Collected data:
++++++++

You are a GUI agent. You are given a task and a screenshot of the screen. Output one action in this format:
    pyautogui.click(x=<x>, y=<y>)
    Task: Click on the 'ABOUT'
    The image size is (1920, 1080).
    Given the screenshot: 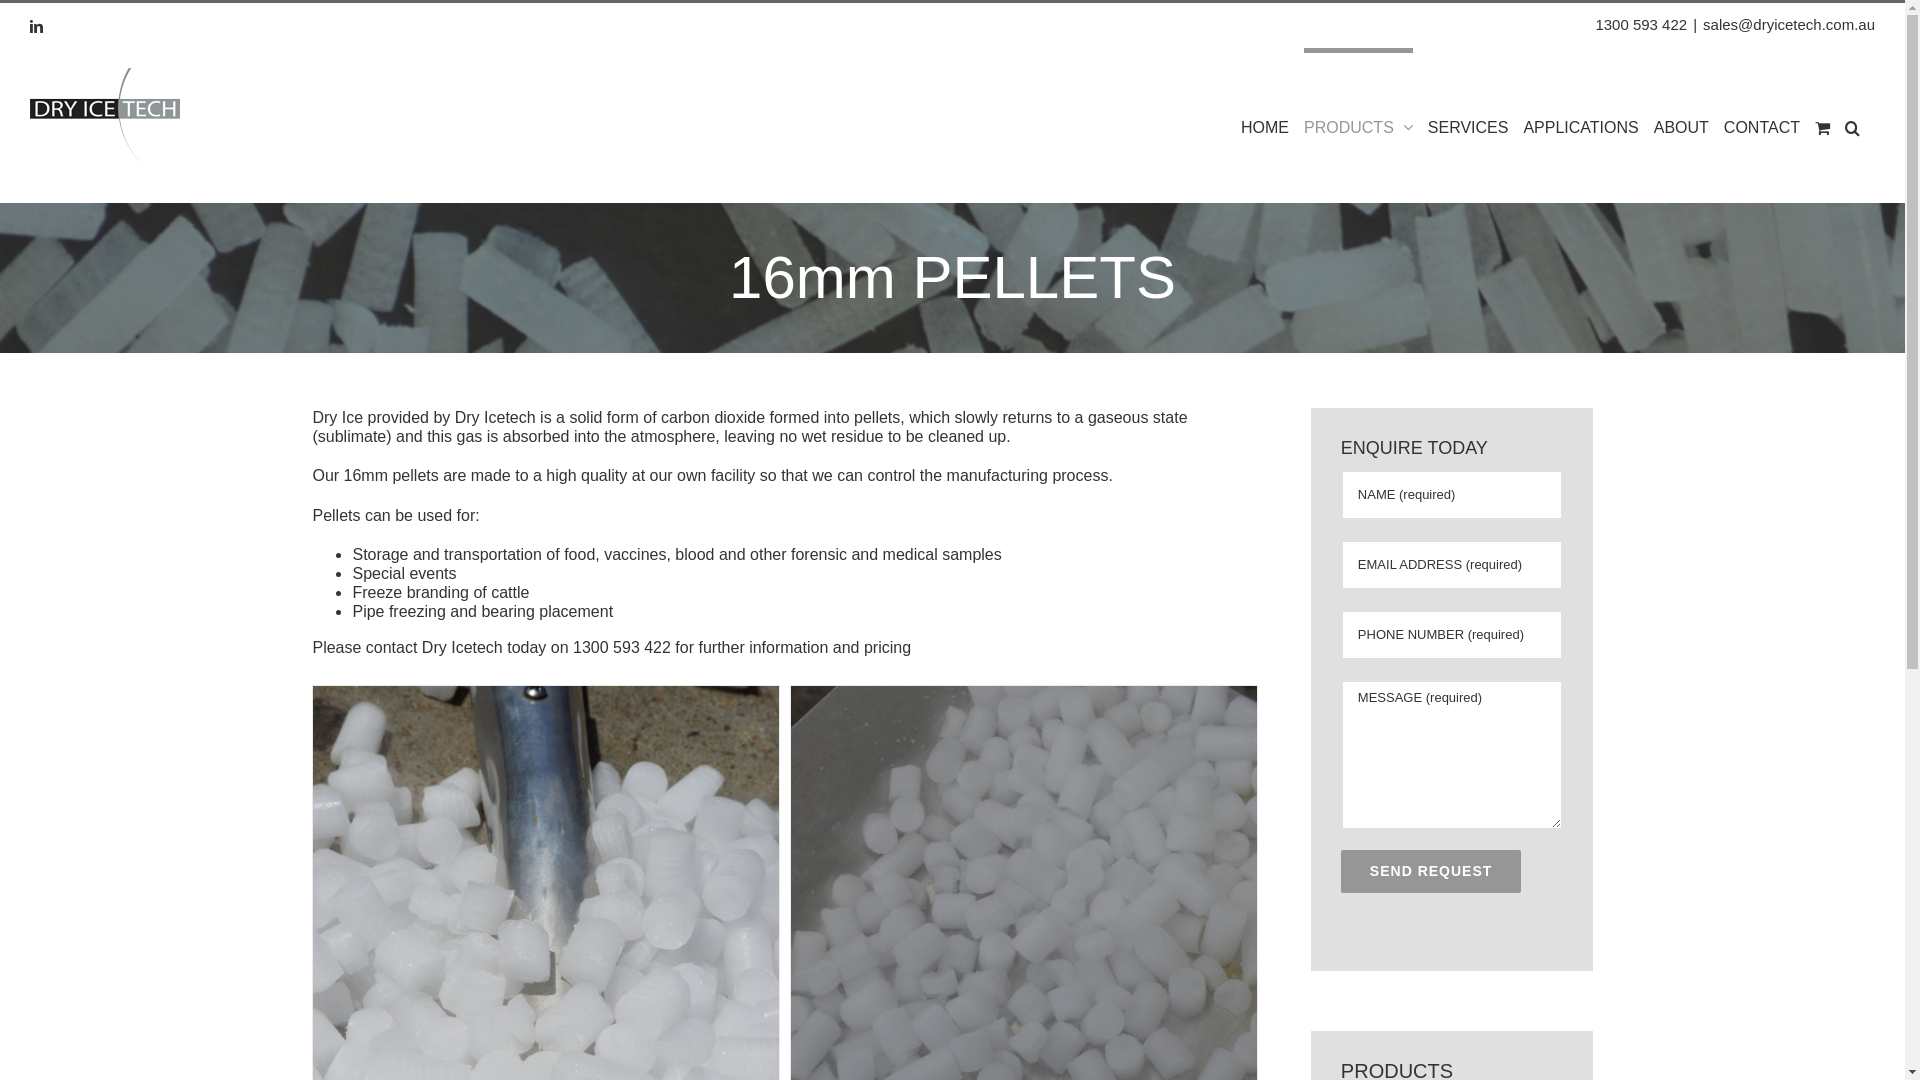 What is the action you would take?
    pyautogui.click(x=1680, y=124)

++++++++

**Directions for this task**. Reproduce the lines of the data verbatim, beginning with the first line and continuing through the line containing "The image size is (1920, 1080).", with both ends included.

**Task response**.
You are a GUI agent. You are given a task and a screenshot of the screen. Output one action in this format:
    pyautogui.click(x=<x>, y=<y>)
    Task: Click on the 'ABOUT'
    The image size is (1920, 1080).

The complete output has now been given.